Page =>
═══

Drax is no stranger to being in the headlines. Last year, a report from the think tank, Ember, found its Selby power station – the largest power plant in the UK – produced four times more carbon emissions than the UK’s last remaining coal-fired plant in 2023, and was Britain’s single largest carbon emitter, despite taking more than £500m in clean-energy subsidies.

Meanwhile, papers obtained by the BBCs Panorama reportedly showed Drax took timber from rare forests in Canada it had claimed were “no-go areas” for its wood pelleting business. Ofgem subsequently concluded a 15-month investigation into Drax’s biomass profiling data covering reporting from the acquisition of a Canadian business in April 2021 through March 2022, finding “technical flaws” in its data and controls process.

This hasn’t stopped investment management firm, Orbis Investments, from owning 5% of the company – “or maybe 6% now”, according to fund manager, Alec Cutler. The headlines around Ofgem’s investigation, he insisted, missed the two key conclusions: Ofgem found no evidence suggesting that Drax’s biomass fell short of the government’s sustainability requirements, and found no evidence to suggest Drax had been issued with Renewable Obligation Certificates incorrectly.

Here, Cutler explains why he believes biomass critics conveniently ignore its “inherent carbon-neutrality”, and laments the “bipolar nature” of the British public’s “myopic focus” on particular elements of Drax’s business model, despite enjoying the luxury of lighting and heating provided by “a super-important national asset”.

═══

Recorded data =>

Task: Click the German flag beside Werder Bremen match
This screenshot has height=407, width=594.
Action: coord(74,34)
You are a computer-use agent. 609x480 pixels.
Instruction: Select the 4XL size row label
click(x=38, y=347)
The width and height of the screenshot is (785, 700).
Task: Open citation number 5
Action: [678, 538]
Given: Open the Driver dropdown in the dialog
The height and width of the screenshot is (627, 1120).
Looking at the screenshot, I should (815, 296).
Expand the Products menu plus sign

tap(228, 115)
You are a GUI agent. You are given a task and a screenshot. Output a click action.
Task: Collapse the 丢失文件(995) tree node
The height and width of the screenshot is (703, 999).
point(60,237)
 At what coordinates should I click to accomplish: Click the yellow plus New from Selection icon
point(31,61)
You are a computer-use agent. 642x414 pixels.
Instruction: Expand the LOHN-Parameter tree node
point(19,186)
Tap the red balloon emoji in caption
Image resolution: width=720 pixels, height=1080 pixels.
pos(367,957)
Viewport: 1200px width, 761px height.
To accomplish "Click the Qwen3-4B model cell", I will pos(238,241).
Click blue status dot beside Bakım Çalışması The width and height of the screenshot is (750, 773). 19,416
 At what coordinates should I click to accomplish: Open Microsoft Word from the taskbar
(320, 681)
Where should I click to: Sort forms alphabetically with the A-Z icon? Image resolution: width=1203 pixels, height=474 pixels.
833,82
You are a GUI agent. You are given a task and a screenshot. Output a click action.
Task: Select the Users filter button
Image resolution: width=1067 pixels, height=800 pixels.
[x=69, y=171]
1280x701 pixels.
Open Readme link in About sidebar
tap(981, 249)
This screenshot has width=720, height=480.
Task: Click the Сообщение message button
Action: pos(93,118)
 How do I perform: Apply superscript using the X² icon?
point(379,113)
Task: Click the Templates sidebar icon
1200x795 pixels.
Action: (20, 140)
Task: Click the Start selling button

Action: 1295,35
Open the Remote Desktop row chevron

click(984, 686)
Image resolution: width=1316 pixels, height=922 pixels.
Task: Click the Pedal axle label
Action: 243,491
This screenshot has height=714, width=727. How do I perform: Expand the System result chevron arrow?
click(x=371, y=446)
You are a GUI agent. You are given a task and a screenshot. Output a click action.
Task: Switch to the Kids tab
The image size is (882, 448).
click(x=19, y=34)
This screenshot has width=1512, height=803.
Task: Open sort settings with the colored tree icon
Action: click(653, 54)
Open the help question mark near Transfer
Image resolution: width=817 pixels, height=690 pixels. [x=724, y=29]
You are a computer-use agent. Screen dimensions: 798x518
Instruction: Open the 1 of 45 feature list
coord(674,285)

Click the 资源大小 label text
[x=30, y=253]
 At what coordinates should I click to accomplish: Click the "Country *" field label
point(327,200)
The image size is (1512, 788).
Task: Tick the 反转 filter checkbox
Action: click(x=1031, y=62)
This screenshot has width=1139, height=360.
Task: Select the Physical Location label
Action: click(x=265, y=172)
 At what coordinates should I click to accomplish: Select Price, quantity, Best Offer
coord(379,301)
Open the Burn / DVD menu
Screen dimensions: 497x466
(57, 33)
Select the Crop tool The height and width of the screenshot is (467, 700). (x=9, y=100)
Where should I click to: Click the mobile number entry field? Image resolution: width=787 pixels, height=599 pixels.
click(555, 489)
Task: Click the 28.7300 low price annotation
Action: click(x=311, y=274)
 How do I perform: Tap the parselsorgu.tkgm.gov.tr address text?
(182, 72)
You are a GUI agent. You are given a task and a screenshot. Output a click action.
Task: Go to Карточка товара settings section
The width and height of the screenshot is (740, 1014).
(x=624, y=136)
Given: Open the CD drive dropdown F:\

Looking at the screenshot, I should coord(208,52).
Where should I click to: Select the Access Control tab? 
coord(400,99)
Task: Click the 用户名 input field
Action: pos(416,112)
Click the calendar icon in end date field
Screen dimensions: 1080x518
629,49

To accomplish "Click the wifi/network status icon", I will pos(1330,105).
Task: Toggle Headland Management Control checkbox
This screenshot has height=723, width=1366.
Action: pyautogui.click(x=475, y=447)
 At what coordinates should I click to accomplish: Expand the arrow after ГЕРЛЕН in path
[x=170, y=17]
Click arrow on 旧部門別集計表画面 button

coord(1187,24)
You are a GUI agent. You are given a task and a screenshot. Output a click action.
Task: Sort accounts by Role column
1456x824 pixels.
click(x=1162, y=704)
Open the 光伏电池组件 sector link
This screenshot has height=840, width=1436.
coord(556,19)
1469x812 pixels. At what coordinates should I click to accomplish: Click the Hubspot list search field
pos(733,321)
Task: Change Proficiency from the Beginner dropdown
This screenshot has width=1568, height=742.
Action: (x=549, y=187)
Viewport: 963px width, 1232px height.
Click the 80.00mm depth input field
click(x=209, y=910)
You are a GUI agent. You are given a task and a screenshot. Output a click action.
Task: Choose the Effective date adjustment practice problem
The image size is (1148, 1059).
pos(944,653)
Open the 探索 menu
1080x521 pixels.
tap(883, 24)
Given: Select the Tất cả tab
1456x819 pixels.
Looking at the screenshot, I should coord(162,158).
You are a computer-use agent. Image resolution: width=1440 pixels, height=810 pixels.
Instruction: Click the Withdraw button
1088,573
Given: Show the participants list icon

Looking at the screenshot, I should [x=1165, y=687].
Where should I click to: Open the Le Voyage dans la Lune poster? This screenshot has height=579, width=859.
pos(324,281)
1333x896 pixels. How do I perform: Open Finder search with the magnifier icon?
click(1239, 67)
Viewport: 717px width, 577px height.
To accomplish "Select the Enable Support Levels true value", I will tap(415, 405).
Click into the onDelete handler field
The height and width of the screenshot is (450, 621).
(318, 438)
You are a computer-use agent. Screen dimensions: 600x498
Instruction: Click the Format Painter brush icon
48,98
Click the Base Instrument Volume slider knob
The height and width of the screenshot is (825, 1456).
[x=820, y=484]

═══

Instruction =>
Answer these from the text about Drax:
1. According to the Ember report, how many times more carbon emissions did the Selby power station produce than the UK's last remaining coal-fired plant in 2023?
2. How long did Ofgem's investigation into Drax's biomass profiling data last?
3. What share of Drax does Orbis Investments own, according to Alec Cutler?

Solution below =>
1. Four times more.
2. 15 months.
3. 5%, "or maybe 6% now".